◆ Work order A: Reproduce the portion of the post on Circuit City's sales force starting with "Here are my" and going on through "at Circuit City.".
◆ Work order B: Take the post on Circuit City's sales force further, picking up after its final sentence.

Short Circuit

On Wedneday, there was an article in the WSJ about the replacement of highly paid workers with lower paid ones. One of the companies highlighted was Circuit City.

[The top salespeople] simply made too much money at a time when the company was desperate to economize. Circuit City then hired about 2,100 lower-paid hourly workers to replace Mr. Wood and the [3900] others, who had represented 20% of its sales force.

In doing so, the retailer made an increasingly common cost-saving move: swapping expensive labor with lower-paid workers. The approach, which is generally legal, doesn’t eliminate the position but rather the high-paid person in it. The technique is especially attractive to service businesses such as retail. Like so many companies today, they face massive pressure to cut their labor costs. [link to article – subscription needed]

Later in the article, they gave some additional perspective on the situation:

Circuit City’s executives realized they could no longer afford to pay big commissions to its sales staff, while its rivals paid less. Ten years ago, Circuit City’s $3.27 billion in annual revenue was twice the size of archrival Best Buy Co. But its sales approach — small stores with limited inventory and a commissioned sales force — proved unworkable as customers flocked to self-service stores with big inventories. Last year, Best Buy’s sales hit $19.6 billion, more than twice Circuit City’s $9.5 billion.

Here are my thoughts:

  1. I don’t understand why a company eliminates an experienced salesforce and replace them with clerks.
  2. Making yourself more like the competition has never been a likely road to success. In this case, Circuit City is choosing to staff the floor the same way Best Buy does. While this will improve profitability, I don’t see how this helps them close a $10.1 billion gap.
  3. I have been into Circuit City a total of three times in my life and I have never purchased a single item from them. They never gave me a compelling reason to do so. I ended up at Best Buy, Dell, CompUSA, or American TV to purchase the items I could have bought at Circuit City.

◆ Listed entries:
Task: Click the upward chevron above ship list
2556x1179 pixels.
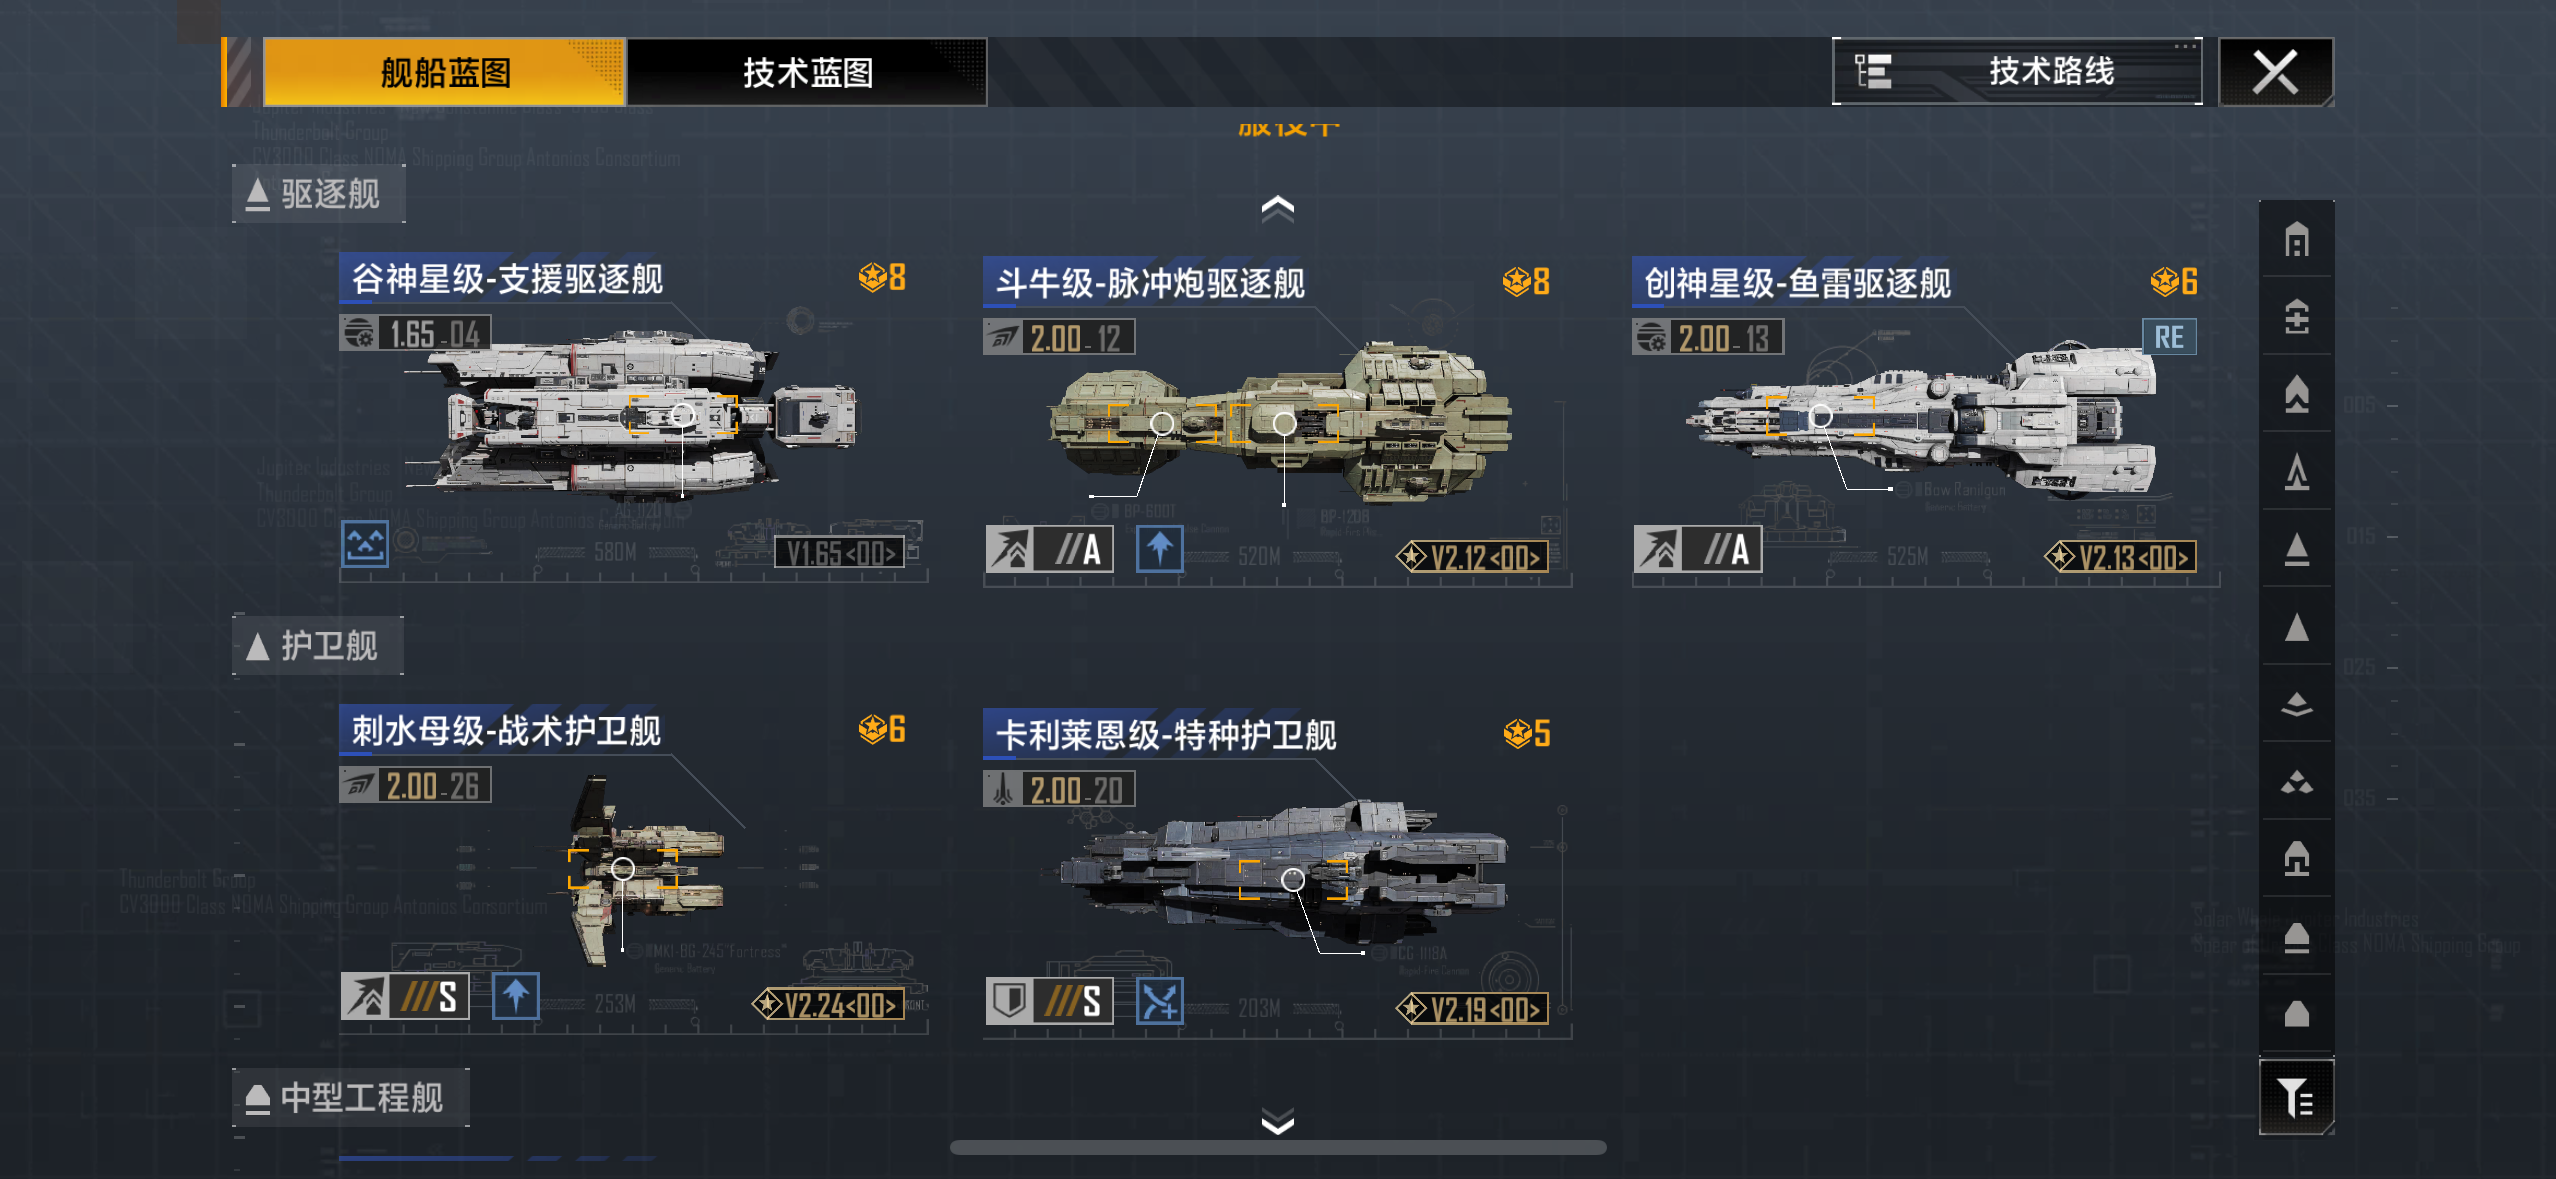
* * *
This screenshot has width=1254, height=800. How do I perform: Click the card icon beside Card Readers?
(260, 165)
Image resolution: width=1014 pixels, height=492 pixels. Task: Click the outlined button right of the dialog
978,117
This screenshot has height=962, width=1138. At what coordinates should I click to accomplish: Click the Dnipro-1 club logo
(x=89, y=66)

◆ Your response A:
Here are my thoughts:

  1. I don’t understand why a company eliminates an experienced salesforce and replace them with clerks.
  2. Making yourself more like the competition has never been a likely road to success. In this case, Circuit City is choosing to staff the floor the same way Best Buy does. While this will improve profitability, I don’t see how this helps them close a $10.1 billion gap.
  3. I have been into Circuit City a total of three times in my life and I have never purchased a single item from them. They never gave me a compelling reason to do so. I ended up at Best Buy, Dell, CompUSA, or American TV to purchase the items I could have bought at Circuit City.

◆ Your response B:
  4. Let me paint an alternate scenerio. Circuit City is a national recognized brand with a commissioned sales force. It is clear they are losing at the superstore game. I think they should move to a boutique model and move to high-end merchandise. Use the salesforce to educate and sell the technology. Cater to the early adopters and the premium prices they are willing to pay. Leverage the relationships with vendors. Move to some place where no one else is.
  5. I am always amazed how media outlets seem to talk about the same issue at the same time. In this week’s Fortune, it is an article called “Down and Out in White Collar America” . The cover of Fast Company invites you to read “A Guide for the Perplexed Exec”. There is usually a trigger, but I don’t see what created all the media attention now.
  6. Finally, there is a wider trend at work here and it has been going on for some time. It began in the 80’s with blue collar jobs moving to lower cost locations. As new contracts were negotiated , new workers are being brought in at significantly lower wages. White collar jobs started make the same move in the 90’s. A major software deployment I managed in 1997 involved programmers from India. Services from tax returns to reading medical images are being done in other countries.

    The easy answer to those that are affected and displaced is “move up the value chain”. I don’t think everyone in America has the ability to do that and I believe these trends are going to have long term effects on the standard of living in this country.